Badr waved a hasty disclaimer and repeated his claim not to be an expert.
“Perhaps even that... voice... we heard last night was something to do with it,” Josyff said. “Parts of the building... moving... creaking, maybe. And I seem to remember reading somewhere that all manner of odd things happen before an earthquake — mysterious lights appearing, animals being agitated — picking up things that we can’t feel.”
The prospect of a rational, albeit unusual, explanation to the events of the past few days was alluring, but even as he spoke, Josyff knew that this was wrong. His voice rang in his head with the echoing urgency of a frightened child shouting in the dark. With a certainty that defied reason, he knew that there had been no earthquake — no new cracks would be found in the building, Nyk would not find the drawbridge pivots damaged — there had been a will behind the closing of the drawbridge — an intent.
“You’ve gone quite pale.”
Esyal’s voice made him jump.
Josyff forced a smile and unearthed a hasty excuse. “I’m fine, thanks. Probably just a bit of reaction to that fall.”
“It certainly sent you staggering,” Badr confirmed.
Josyff shrugged and somehow managed to force aside his unwelcome revelation. “No harm’s been done — except to my dignity. As I said, I think a slight earth tremor’s as good an explanation as we can manage at the moment. Unless you need any special help, Nyk, Badr and I will get back to our work.”
“I’ll look in the old logs,” Qualto said. “See if there’s ever been anything like this before.”
“Logs?” queried Josyff.
“The records of the work we do,” Qualto explained. “Keeping them isn’t the most favourite job for some of us.” He looked significantly at Nyk, who studiously avoided his gaze. “But I quite enjoy it.” He became enthusiastic. “They go back for I don’t know how many years. I keep threatening to dig out the really old volumes and study the place properly, but...”
“You never get round to it.” Nyk completed the sentence, a note of satisfaction in his voice indicating that this was no new boast.
“Well, now your routine’s been thoroughly disturbed, this might be the opportunity,” Josyff said. “Do you think they go back to the time when this place was built?”
Qualto became pensive. “I wouldn’t imagine so,” he said. “But to tell the truth I don’t know. The older logs are a little... disordered.”
“They’re a mess,” Nyk intruded. “Looking after them’s not on the Duty Orders so they’ve been neglected for years.”
“Even so, I’d be interested to look at them, if it’s no problem,” Josyff said.
“It’s no problem, providing you don’t mind dust,” Nyk replied.
“Maybe I could start tidying them up.”
It was Esyal. She looked at Qualto.
“I shouldn’t think helping you is going to take all day and I’ve got to do something useful while I’m here.”
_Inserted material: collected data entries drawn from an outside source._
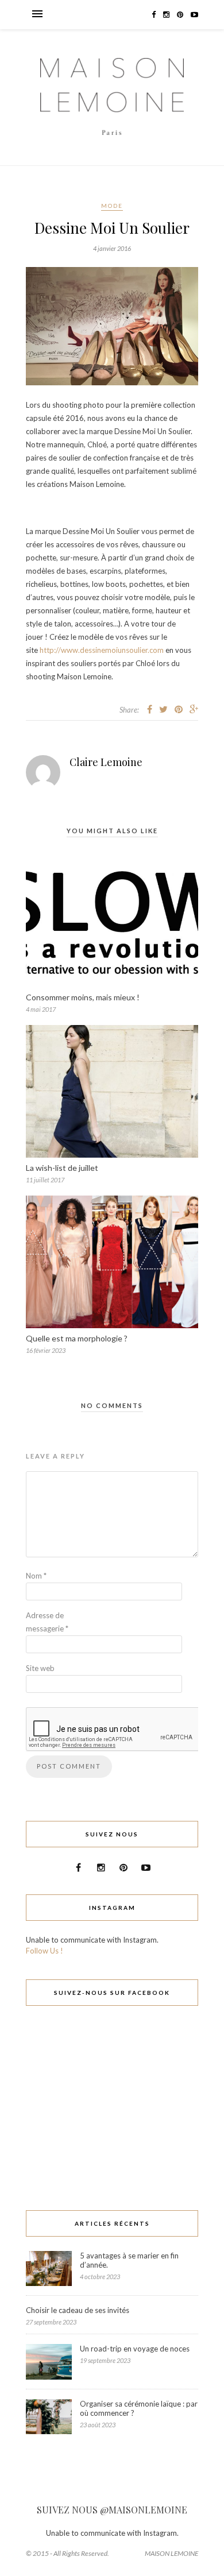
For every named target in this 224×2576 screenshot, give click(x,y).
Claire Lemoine (105, 762)
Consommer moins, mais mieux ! (83, 997)
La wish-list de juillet (62, 1168)
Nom (36, 1575)
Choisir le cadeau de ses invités (77, 2310)
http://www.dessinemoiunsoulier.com (102, 650)
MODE (112, 205)
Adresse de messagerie (47, 1622)
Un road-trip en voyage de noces (135, 2348)
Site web (40, 1668)
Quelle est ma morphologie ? (77, 1338)
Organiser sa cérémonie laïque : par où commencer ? (139, 2408)
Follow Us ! (44, 1950)
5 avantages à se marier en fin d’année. (129, 2260)
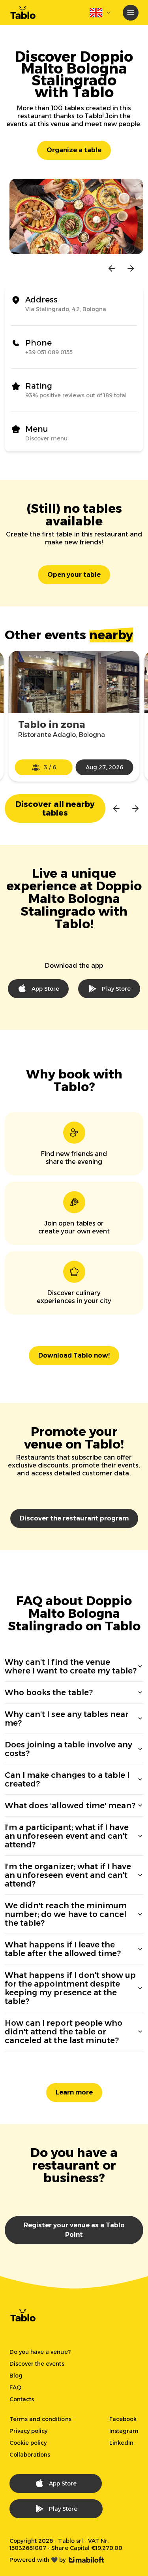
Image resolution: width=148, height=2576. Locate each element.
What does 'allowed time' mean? (70, 1805)
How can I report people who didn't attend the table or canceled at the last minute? (63, 2031)
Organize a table (74, 150)
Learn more (74, 2092)
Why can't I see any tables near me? (67, 1718)
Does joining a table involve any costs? (68, 1749)
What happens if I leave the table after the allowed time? (63, 1949)
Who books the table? (49, 1692)
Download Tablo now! (74, 1355)
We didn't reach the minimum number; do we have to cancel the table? (66, 1914)
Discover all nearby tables (55, 808)
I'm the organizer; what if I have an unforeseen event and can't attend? (68, 1875)
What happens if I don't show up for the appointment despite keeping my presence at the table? (70, 1988)
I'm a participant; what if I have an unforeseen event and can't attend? (67, 1835)
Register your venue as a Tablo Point (74, 2229)
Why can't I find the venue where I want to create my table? (71, 1666)
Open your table (74, 574)
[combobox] (100, 13)
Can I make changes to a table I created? (67, 1779)
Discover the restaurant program (74, 1518)
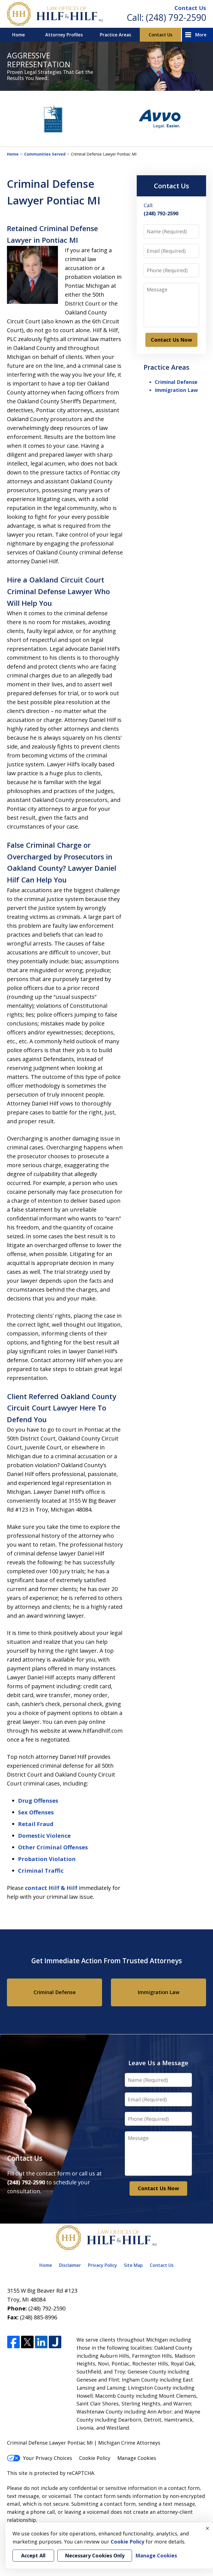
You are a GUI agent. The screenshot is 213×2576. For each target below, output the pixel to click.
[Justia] (55, 2342)
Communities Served (44, 154)
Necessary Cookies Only (95, 2555)
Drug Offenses (38, 1800)
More (201, 35)
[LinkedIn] (41, 2342)
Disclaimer (70, 2265)
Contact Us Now (171, 339)
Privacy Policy (102, 2265)
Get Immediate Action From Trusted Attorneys (106, 1960)
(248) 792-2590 (176, 17)
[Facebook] (13, 2342)
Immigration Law (176, 390)
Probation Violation (47, 1859)
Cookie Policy (94, 2458)
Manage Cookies (136, 2458)
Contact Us (190, 8)
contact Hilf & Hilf (51, 1888)
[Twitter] (27, 2342)
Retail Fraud (36, 1824)
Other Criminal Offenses (53, 1847)
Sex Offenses (36, 1812)
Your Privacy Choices (47, 2458)
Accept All (33, 2555)
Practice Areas (115, 35)
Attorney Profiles (64, 35)
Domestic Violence (44, 1835)
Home (18, 35)
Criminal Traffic (41, 1870)
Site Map (133, 2265)
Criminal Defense (176, 382)
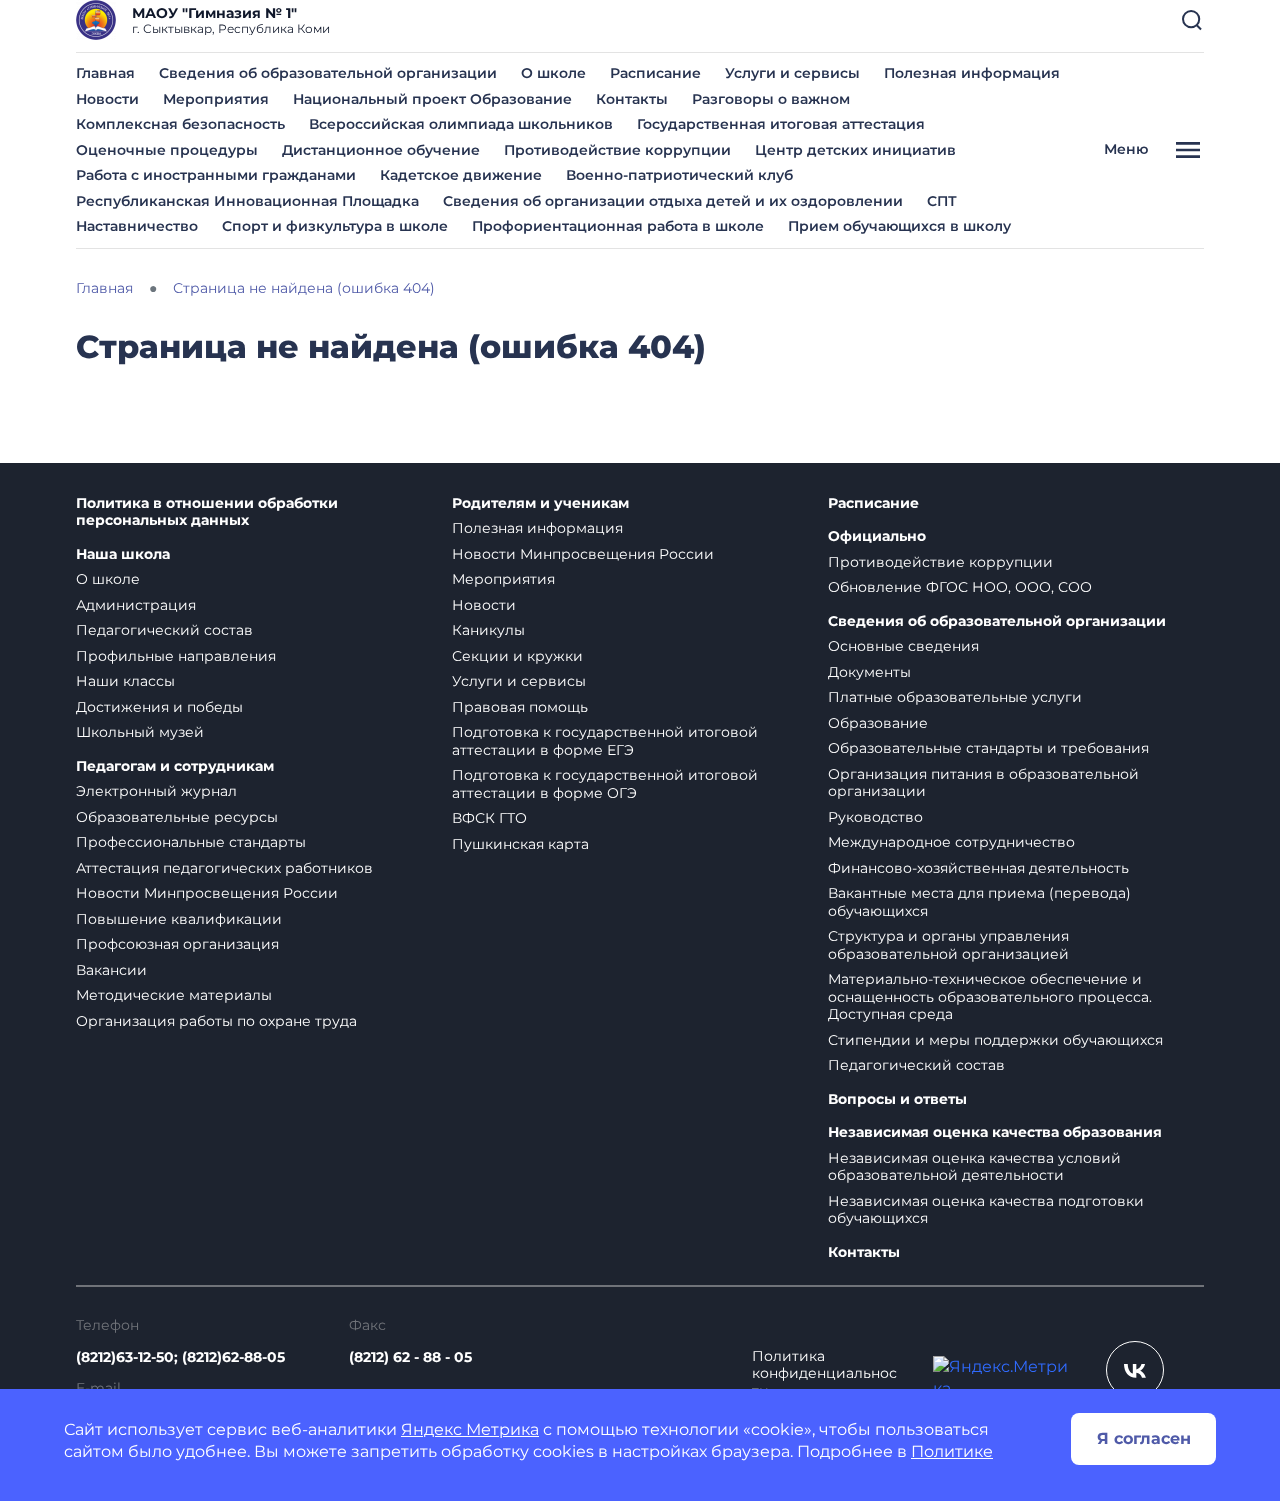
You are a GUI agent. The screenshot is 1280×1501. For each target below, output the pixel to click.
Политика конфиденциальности (824, 1374)
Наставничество (137, 226)
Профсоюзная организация (177, 944)
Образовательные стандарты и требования (988, 748)
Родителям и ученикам (540, 503)
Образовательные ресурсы (177, 817)
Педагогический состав (164, 630)
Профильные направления (176, 656)
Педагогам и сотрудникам (175, 766)
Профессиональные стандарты (191, 842)
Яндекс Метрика (470, 1429)
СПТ (942, 201)
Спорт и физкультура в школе (335, 226)
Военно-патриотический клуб (679, 175)
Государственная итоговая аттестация (781, 124)
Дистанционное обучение (381, 150)
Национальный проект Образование (432, 99)
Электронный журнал (156, 791)
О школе (553, 73)
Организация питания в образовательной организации (983, 783)
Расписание (655, 73)
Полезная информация (972, 73)
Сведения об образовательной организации (328, 73)
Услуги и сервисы (792, 73)
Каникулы (488, 630)
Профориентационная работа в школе (618, 226)
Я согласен (1144, 1438)
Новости (107, 99)
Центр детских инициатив (855, 150)
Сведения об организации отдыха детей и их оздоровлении (673, 201)
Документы (869, 672)
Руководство (875, 817)
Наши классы (125, 681)
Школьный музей (140, 732)
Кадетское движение (461, 175)
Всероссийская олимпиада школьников (461, 124)
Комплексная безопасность (180, 124)
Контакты (632, 99)
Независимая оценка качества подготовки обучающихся (986, 1210)
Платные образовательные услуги (955, 697)
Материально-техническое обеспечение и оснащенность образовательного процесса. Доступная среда (990, 996)
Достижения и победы (159, 707)
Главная (105, 73)
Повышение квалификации (179, 919)
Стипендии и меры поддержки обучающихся (995, 1040)
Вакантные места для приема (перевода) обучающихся (979, 902)
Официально (877, 536)
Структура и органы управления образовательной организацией (948, 945)
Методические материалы (174, 995)
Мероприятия (216, 99)
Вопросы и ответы (897, 1099)
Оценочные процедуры (167, 150)
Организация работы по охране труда (216, 1021)
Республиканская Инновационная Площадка (247, 201)
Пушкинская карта (520, 844)
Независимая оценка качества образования (995, 1132)
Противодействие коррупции (617, 150)
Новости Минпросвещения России (207, 893)
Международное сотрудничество (951, 842)
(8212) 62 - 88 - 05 (410, 1357)
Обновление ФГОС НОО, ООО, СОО (960, 587)
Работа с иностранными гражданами (216, 175)
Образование (878, 723)
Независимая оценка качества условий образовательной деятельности (974, 1167)
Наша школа (123, 554)
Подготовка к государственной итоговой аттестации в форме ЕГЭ (605, 741)
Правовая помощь (520, 707)
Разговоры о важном (771, 99)
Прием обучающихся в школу (899, 226)
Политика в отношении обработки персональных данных (207, 512)
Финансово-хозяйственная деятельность (978, 868)
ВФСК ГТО (489, 818)
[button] (1192, 20)
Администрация (136, 605)
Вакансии (111, 970)
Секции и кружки (517, 656)
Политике (952, 1451)
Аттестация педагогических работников (224, 868)
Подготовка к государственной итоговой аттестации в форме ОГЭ (605, 784)
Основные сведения (903, 646)
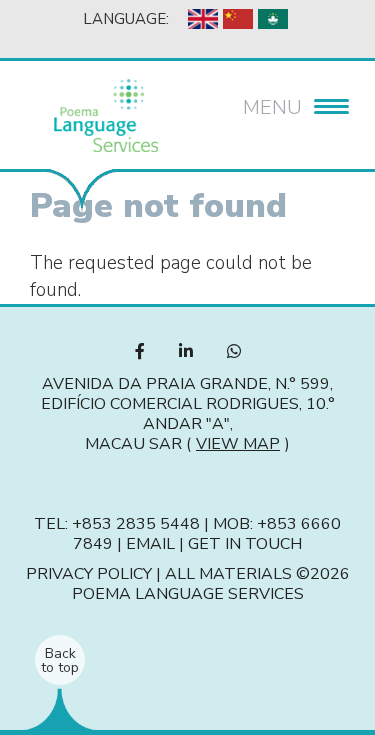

Qualto looked at Nyk who gave a moue of indifference. “No harm in it,” he said. Then the moue became a slight grin. “Though you’d better have a look at them before you volunteer for too much.”
“They are bad,” Qualto agreed.
“I’m growing more intrigued by the moment,” Josyff said. “Can we have a quick look now, before we start work again?”
“Certainly,” Nyk said. “They’re kept by the book room. They...”
He stopped abruptly.
Standing in the doorway was Henk, his arms around the apparently unconscious form of Adroyan.